(DATA UNDER STUDY begins)

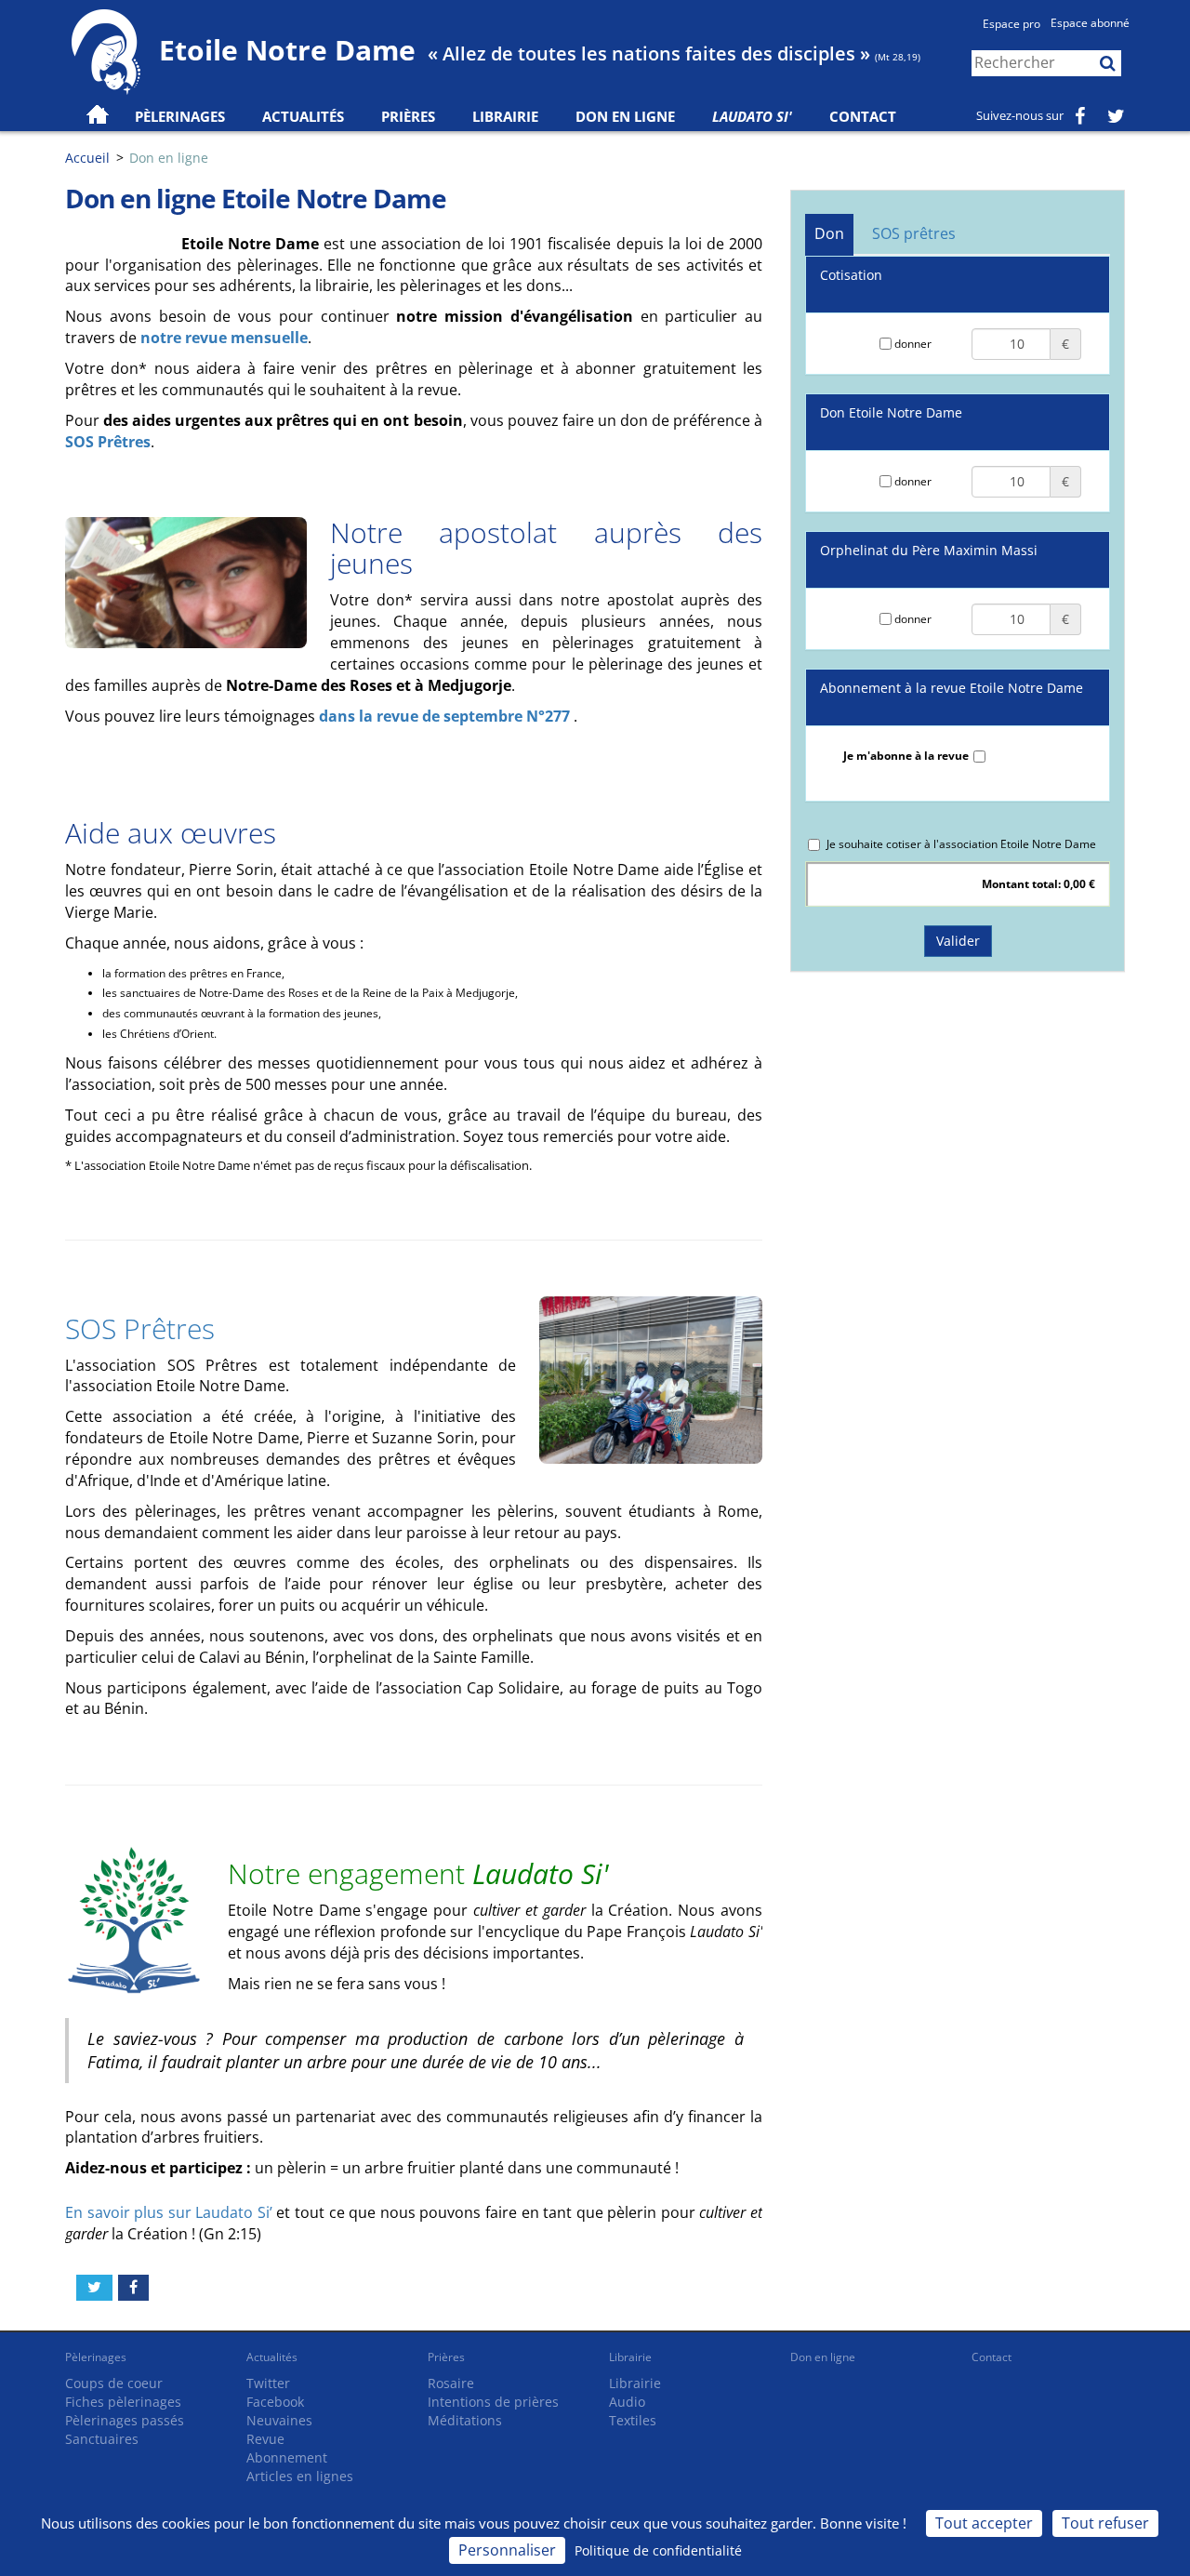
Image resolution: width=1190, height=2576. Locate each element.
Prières (408, 116)
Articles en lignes (299, 2476)
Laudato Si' (752, 116)
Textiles (632, 2420)
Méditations (465, 2420)
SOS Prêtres (108, 442)
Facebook (275, 2401)
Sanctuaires (102, 2439)
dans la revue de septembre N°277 (446, 716)
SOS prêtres (914, 233)
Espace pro (1011, 24)
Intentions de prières (493, 2401)
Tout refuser (1105, 2523)
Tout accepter (984, 2523)
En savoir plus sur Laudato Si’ (170, 2212)
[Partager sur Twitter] (94, 2288)
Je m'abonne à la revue (906, 756)
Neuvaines (279, 2420)
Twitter (268, 2383)
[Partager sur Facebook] (133, 2288)
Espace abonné (1090, 23)
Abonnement (286, 2457)
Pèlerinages (95, 2357)
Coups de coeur (114, 2383)
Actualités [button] (303, 116)
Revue (265, 2439)
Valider (958, 940)
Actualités (272, 2357)
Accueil (87, 157)
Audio (627, 2401)
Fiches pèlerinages (123, 2401)
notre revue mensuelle (224, 337)
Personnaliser (507, 2550)
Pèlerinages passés (124, 2420)
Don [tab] (829, 233)
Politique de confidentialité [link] (658, 2550)
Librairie (505, 116)
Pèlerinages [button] (180, 116)
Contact (862, 116)
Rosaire (451, 2383)
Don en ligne (625, 116)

(DATA UNDER STUDY ends)

The required output is every line above from the one with "Abonnement (286, 2457)" down to the one with "Personnaliser (507, 2550)", restated word for word, ends included.

Abonnement (286, 2457)
Pèlerinages (95, 2357)
Coups de coeur (114, 2383)
Actualités [button] (303, 116)
Revue (265, 2439)
Valider (958, 940)
Actualités (272, 2357)
Accueil (87, 157)
Audio (627, 2401)
Fiches pèlerinages (123, 2401)
notre revue mensuelle (224, 337)
Personnaliser (507, 2550)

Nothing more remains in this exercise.